Cette élection triomphale, proche des deux tiers des voix, d'un homme que peu de français connaissaient, il y a deux ans, témoigne d'une part, de l'aura de l'homme, de sa capacité de convaincre, d'emballer, et de l'attente du peuple français de quelqu'un de nouveau, tenant un discours nouveau, ne trainant aucune casserole politique ou autre, d'autre part. "On" a eu beau chercher, supplier tous les services "agit-prop" du monde, qui s'y sont mis avec zèle, "on" n'a rien trouvé de sérieux, rien.

De son côté, il a tellement peaufiné son discours de remerciements et d'engagements, pendant une bonne heure, qu'il m'est apparu fatigué, tendu, victime, peut-être aussi, d'une mauvaise prise de vue.
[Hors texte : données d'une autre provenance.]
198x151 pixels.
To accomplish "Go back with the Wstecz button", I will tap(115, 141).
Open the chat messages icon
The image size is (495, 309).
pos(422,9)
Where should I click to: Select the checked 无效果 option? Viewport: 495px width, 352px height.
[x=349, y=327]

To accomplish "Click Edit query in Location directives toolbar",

Je me suis relevé dans la nuit, "j'ai pris de ses nouvelles", et les divers commentaires des médias, circulant sur internet, au milieu des soupirs et des insultes, m'ont rassuré. Il n'était plus question, pour les uns que des difficultés qu'il allait rencontrer pour se faire élire une majorité sincère et fiable, et pour d'autres, de préparer les revendications politiques en échange d'un soutien résigné.
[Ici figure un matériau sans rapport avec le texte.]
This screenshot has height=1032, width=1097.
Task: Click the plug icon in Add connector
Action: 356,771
Mais ses fidèles des premières heures, semaines ou mois, nous rappelaient, que, parfaitement conscient des difficultés à être bien secondé, il avait fait en sorte de ne subir aucune mauvaise surprise.

Parmi ceux qui trainent les pieds, chaussés de godillots, il y a les Républicains, privés d'une alternance qui paraissait certaine. "Ils" ont appelé à voter pour lui, par refus d'un éventuel succès de Marine Le Pen, mais il lui contestent la capacité à gouverner. Pour peser sur lui, il leur faut un franc succès aux législatives, un groupe de parlementaires assez étoffé pour imposer leur programme (celui des Républicains), en échange de leur soutien(à la petite semaine). 

Ce chantage est tout à fait contraire à l'esprit des institutions de la Vème République, et, de plus, probablement aléatoire. Il serait tellement plus sûr de négocier un accord programmatique avec le Président élu, et le faire défendre par les candidats LR. Reste, évidemment, l'hypothèse qu'il refuse ce contrat de gouvernement. 

Il est aussi plus probable que, quels que soient leurs mérites, tous les députés LR ou centristes de la législature finissante ne seront pas réélus. L'onction présidentielle profitera à leurs concurrents désignés par En Marche.

C'est, là encore, la dure loi, ou la dure chance, de la Vème République, qui a couplé l'élection présidentielle et le renouvellement de la Chambre des Députés. Et l'histoire a montré, en 1997, qu'il valait mieux ne pas s'en écarter.